Running an application using OptiX, I get the following error message when calling context->launch:

OptiX Error: 'Unknown error (Details: Function "RTresult _rtContextLaunch2D(RTcontext, unsigned int, RTsize, RTsize)" caught exception: Encountered a CUDA error: cudaDriver().CuMemcpyDtoHAsync( dstHost, srcDevice, byteCount, hStream.get() ) returned (702): Launch timeout
================================================================================
Backtrace:
        (0) () +0x711f17
        (1) () +0x7102cb
        (2) () +0x30fe51
        (3) () +0x5bc0c3
        (4) () +0x5bce94
        (5) () +0x1c81bf
        (6) () +0x1c8946
        (7) () +0x1c9557
        (8) () +0x17a69b
        (9) rtContextLaunch2D() +0x2b9
        (10) runSimulation(int, char**, bool) +0x1c5
        (11) __libc_start_main() +0xf0
        (12) _start() +0x29

================================================================================
)'

What is the problem here and how can I fix it?

System information:

Linux 4.4.0-141-generic #167-Ubuntu SMP
NVIDIA-SMI 390.87
Device 0: "GeForce GTX TITAN X"
  CUDA Driver Version / Runtime Version          9.1 / 9.1
  CUDA Capability Major/Minor version number:    5.2
NVIDIA-OptiX-SDK-5.1.1-linux64

A launch timeout means you tried to do too much work at once or maybe had an error in your code which resulted in an endless loop.

How many rays are you shooting in a single launch?
Does it work when reducing the workload?
How long does it take without the timeout then?

I don’t known what timeout limits exist under Linux. Under Windows there is 2 second kernel driver timeout in Windows Display Driver Mode (WDDM) and if that’s exceeded there will be a Timeout Detection and Recovery (TDR) triggered by the OS which will stop the driver and restart it.
(In the past like under Windows XP there was a 15 second timeout before a bluescreen.)

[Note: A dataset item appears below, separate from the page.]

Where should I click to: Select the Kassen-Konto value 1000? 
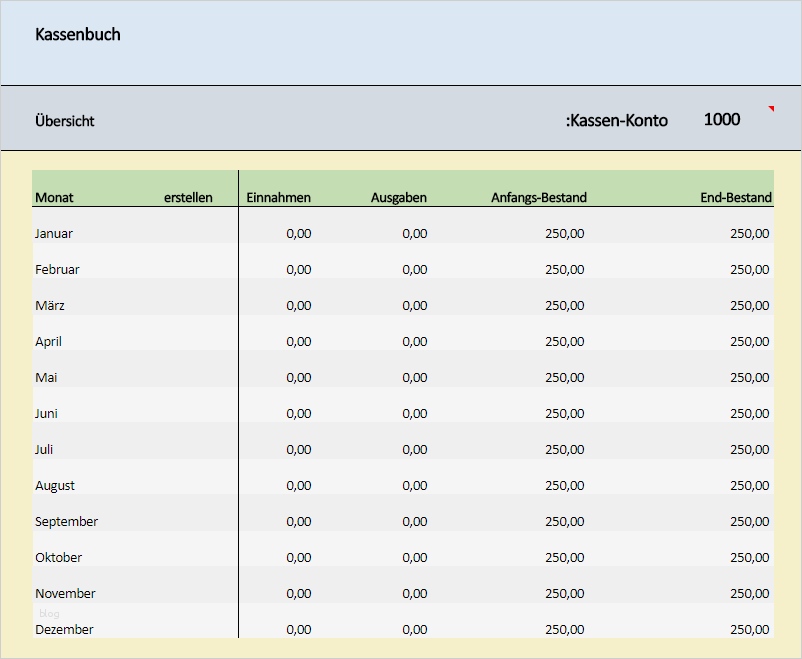click(x=722, y=119)
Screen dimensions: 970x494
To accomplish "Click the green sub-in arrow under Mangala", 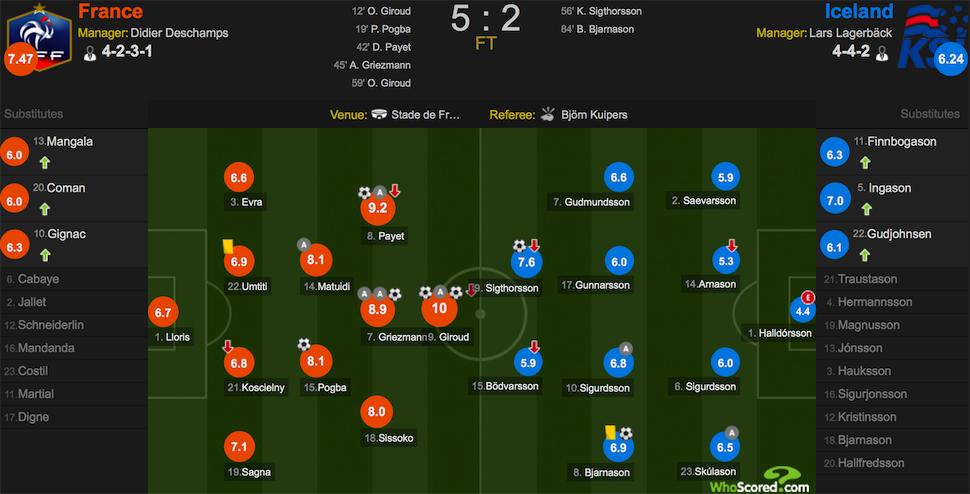I will [44, 163].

The standard way to overcome that would either be to do less work more often, like progressive algorithms, tiled rendering, separating additive calculations (e.g. per light), etc., or have a dedicated GPU for compute tasks which is not falling under any of the OS timeout limits, e.g. Tesla or Quadro Workstation boards in Tesla Compute Cluster (TCC) driver mode under Windows.
Search for “TDR” on this forum, that problem has been discussed before.